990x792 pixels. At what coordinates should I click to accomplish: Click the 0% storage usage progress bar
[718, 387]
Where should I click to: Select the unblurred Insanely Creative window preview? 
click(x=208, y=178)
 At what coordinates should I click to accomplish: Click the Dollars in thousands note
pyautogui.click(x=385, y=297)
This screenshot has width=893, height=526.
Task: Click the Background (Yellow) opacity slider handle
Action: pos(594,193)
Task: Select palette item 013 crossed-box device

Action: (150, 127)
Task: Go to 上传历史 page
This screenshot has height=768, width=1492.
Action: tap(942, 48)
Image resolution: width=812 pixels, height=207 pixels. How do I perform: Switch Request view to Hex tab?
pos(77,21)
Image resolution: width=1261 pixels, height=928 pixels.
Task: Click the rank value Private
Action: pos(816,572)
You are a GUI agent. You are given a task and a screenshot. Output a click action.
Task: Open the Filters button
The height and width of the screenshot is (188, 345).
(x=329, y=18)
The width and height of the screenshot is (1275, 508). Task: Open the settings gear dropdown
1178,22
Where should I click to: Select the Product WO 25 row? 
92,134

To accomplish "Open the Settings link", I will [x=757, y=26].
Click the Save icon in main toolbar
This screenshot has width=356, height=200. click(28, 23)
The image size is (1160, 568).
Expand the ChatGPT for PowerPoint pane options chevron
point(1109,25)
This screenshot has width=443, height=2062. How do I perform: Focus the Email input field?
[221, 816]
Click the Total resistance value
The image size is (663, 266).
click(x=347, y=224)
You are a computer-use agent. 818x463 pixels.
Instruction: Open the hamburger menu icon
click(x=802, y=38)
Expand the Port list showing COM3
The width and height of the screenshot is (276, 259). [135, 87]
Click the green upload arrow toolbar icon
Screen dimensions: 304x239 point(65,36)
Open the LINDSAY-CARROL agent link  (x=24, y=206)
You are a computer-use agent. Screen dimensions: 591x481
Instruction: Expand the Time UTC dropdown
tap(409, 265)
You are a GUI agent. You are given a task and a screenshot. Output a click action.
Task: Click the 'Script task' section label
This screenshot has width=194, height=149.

• **EXERCISE**: Using the entries shown above, reproduce verbatim the lines from the line bearing "Expand the ChatGPT" to the line bearing "You are a computer-use agent. 818x463 pixels.", inclusive.

• **TASK SOLUTION**:
Expand the ChatGPT for PowerPoint pane options chevron
point(1109,25)
This screenshot has width=443, height=2062. How do I perform: Focus the Email input field?
[221, 816]
Click the Total resistance value
The image size is (663, 266).
click(x=347, y=224)
You are a computer-use agent. 818x463 pixels.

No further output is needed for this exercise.